Rows from a dataset
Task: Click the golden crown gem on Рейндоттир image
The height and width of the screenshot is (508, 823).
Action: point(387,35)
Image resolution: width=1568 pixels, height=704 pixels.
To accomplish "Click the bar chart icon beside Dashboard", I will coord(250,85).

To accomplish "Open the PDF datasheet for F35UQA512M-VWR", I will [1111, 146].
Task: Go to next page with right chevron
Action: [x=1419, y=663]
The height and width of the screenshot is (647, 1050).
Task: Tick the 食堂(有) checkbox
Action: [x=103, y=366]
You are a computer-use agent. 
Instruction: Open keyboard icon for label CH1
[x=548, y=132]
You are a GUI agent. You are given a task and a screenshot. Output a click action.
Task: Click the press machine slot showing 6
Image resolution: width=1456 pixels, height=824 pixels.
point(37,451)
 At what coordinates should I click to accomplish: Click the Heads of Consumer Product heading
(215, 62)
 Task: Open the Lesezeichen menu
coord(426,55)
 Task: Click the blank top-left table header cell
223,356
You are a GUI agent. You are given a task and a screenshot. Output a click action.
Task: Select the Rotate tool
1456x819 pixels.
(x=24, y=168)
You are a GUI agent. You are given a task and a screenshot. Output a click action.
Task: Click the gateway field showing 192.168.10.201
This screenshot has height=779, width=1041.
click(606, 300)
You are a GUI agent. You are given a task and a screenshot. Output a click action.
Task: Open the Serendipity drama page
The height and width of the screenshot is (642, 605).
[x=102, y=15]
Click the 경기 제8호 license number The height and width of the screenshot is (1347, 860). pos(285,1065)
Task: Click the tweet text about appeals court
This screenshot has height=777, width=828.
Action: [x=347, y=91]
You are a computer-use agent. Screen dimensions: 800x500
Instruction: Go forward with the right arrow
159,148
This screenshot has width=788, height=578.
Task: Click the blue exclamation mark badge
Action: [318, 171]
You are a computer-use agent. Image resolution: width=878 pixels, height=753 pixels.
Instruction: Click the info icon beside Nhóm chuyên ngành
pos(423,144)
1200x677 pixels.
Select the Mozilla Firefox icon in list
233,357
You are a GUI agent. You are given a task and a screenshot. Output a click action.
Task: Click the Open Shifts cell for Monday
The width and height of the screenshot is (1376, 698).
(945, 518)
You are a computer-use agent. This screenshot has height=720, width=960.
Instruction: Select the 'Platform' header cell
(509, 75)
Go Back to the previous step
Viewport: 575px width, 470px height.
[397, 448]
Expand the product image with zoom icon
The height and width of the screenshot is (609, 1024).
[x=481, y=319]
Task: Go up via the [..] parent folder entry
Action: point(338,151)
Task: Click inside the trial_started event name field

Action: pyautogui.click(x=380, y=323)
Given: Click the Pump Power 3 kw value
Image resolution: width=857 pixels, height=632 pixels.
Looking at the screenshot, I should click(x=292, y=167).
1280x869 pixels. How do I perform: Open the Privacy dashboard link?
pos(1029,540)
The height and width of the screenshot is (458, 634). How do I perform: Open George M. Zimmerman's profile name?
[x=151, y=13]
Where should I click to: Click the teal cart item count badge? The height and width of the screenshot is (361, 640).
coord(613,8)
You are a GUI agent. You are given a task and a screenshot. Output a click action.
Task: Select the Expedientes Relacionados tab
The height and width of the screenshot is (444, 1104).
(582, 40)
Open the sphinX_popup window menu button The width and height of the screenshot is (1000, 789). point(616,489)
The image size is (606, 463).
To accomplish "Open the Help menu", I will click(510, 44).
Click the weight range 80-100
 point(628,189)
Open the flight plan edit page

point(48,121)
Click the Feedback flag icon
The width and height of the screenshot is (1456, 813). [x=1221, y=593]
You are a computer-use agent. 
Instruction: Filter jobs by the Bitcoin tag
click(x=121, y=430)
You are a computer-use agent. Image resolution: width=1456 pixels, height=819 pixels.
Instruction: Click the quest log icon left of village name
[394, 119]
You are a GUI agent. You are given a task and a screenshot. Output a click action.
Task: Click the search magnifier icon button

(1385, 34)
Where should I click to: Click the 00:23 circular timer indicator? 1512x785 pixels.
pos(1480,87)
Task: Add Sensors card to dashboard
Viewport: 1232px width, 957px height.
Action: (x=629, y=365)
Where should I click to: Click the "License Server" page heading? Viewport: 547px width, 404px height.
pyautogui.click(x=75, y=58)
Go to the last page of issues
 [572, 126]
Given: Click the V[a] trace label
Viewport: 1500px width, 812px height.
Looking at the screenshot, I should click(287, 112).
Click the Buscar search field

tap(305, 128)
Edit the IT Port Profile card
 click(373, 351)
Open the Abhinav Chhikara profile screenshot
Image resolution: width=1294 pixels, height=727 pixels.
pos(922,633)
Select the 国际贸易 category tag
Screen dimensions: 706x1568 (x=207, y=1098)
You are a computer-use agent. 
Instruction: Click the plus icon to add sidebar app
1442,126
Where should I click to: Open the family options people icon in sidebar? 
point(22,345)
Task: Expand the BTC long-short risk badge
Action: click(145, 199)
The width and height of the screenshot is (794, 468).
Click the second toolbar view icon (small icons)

Task brief: Write out the rows above again, substituting "desktop agent" for every occurrence of "computer-use agent" and changing nothing else.

Answer below:
Task: Click the golden crown gem on Рейндоттир image
The height and width of the screenshot is (508, 823).
Action: point(387,35)
Image resolution: width=1568 pixels, height=704 pixels.
To accomplish "Click the bar chart icon beside Dashboard", I will coord(250,85).

To accomplish "Open the PDF datasheet for F35UQA512M-VWR", I will [1111, 146].
Task: Go to next page with right chevron
Action: [x=1419, y=663]
The height and width of the screenshot is (647, 1050).
Task: Tick the 食堂(有) checkbox
Action: [x=103, y=366]
You are a desktop agent. 
Instruction: Open keyboard icon for label CH1
[x=548, y=132]
You are a GUI agent. You are given a task and a screenshot. Output a click action.
Task: Click the press machine slot showing 6
Image resolution: width=1456 pixels, height=824 pixels.
point(37,451)
 At what coordinates should I click to accomplish: Click the Heads of Consumer Product heading
(215, 62)
 Task: Open the Lesezeichen menu
coord(426,55)
 Task: Click the blank top-left table header cell
223,356
You are a GUI agent. You are given a task and a screenshot. Output a click action.
Task: Select the Rotate tool
1456x819 pixels.
(x=24, y=168)
You are a GUI agent. You are given a task and a screenshot. Output a click action.
Task: Click the gateway field showing 192.168.10.201
This screenshot has height=779, width=1041.
click(606, 300)
You are a GUI agent. You are given a task and a screenshot. Output a click action.
Task: Open the Serendipity drama page
The height and width of the screenshot is (642, 605).
[x=102, y=15]
Click the 경기 제8호 license number The height and width of the screenshot is (1347, 860). pos(285,1065)
Task: Click the tweet text about appeals court
This screenshot has height=777, width=828.
Action: [x=347, y=91]
You are a desktop agent. Screen dimensions: 800x500
Instruction: Go forward with the right arrow
159,148
This screenshot has width=788, height=578.
Task: Click the blue exclamation mark badge
Action: [318, 171]
You are a desktop agent. Image resolution: width=878 pixels, height=753 pixels.
Instruction: Click the info icon beside Nhóm chuyên ngành
pos(423,144)
1200x677 pixels.
Select the Mozilla Firefox icon in list
233,357
You are a GUI agent. You are given a task and a screenshot. Output a click action.
Task: Click the Open Shifts cell for Monday
The width and height of the screenshot is (1376, 698).
(945, 518)
You are a desktop agent. This screenshot has height=720, width=960.
Instruction: Select the 'Platform' header cell
(509, 75)
Go Back to the previous step
Viewport: 575px width, 470px height.
[397, 448]
Expand the product image with zoom icon
The height and width of the screenshot is (609, 1024).
[x=481, y=319]
Task: Go up via the [..] parent folder entry
Action: point(338,151)
Task: Click inside the trial_started event name field

Action: pyautogui.click(x=380, y=323)
Given: Click the Pump Power 3 kw value
Image resolution: width=857 pixels, height=632 pixels.
Looking at the screenshot, I should click(x=292, y=167).
1280x869 pixels. How do I perform: Open the Privacy dashboard link?
pos(1029,540)
The height and width of the screenshot is (458, 634). How do I perform: Open George M. Zimmerman's profile name?
[x=151, y=13]
Where should I click to: Click the teal cart item count badge? The height and width of the screenshot is (361, 640).
coord(613,8)
You are a GUI agent. You are given a task and a screenshot. Output a click action.
Task: Select the Expedientes Relacionados tab
The height and width of the screenshot is (444, 1104).
(582, 40)
Open the sphinX_popup window menu button The width and height of the screenshot is (1000, 789). point(616,489)
The image size is (606, 463).
To accomplish "Open the Help menu", I will click(510, 44).
Click the weight range 80-100
 point(628,189)
Open the flight plan edit page

point(48,121)
Click the Feedback flag icon
The width and height of the screenshot is (1456, 813). [x=1221, y=593]
You are a desktop agent. 
Instruction: Filter jobs by the Bitcoin tag
click(x=121, y=430)
You are a desktop agent. Image resolution: width=1456 pixels, height=819 pixels.
Instruction: Click the quest log icon left of village name
[394, 119]
You are a GUI agent. You are given a task and a screenshot. Output a click action.
Task: Click the search magnifier icon button

(1385, 34)
Where should I click to: Click the 00:23 circular timer indicator? 1512x785 pixels.
pos(1480,87)
Task: Add Sensors card to dashboard
Viewport: 1232px width, 957px height.
Action: (x=629, y=365)
Where should I click to: Click the "License Server" page heading? Viewport: 547px width, 404px height.
pyautogui.click(x=75, y=58)
Go to the last page of issues
 [572, 126]
Given: Click the V[a] trace label
Viewport: 1500px width, 812px height.
Looking at the screenshot, I should click(287, 112).
Click the Buscar search field

tap(305, 128)
Edit the IT Port Profile card
 click(373, 351)
Open the Abhinav Chhikara profile screenshot
Image resolution: width=1294 pixels, height=727 pixels.
pos(922,633)
Select the 国际贸易 category tag
Screen dimensions: 706x1568 (x=207, y=1098)
You are a desktop agent. 
Instruction: Click the plus icon to add sidebar app
1442,126
Where should I click to: Open the family options people icon in sidebar? 
point(22,345)
Task: Expand the BTC long-short risk badge
Action: click(145, 199)
The width and height of the screenshot is (794, 468).
Click the second toolbar view icon (small icons)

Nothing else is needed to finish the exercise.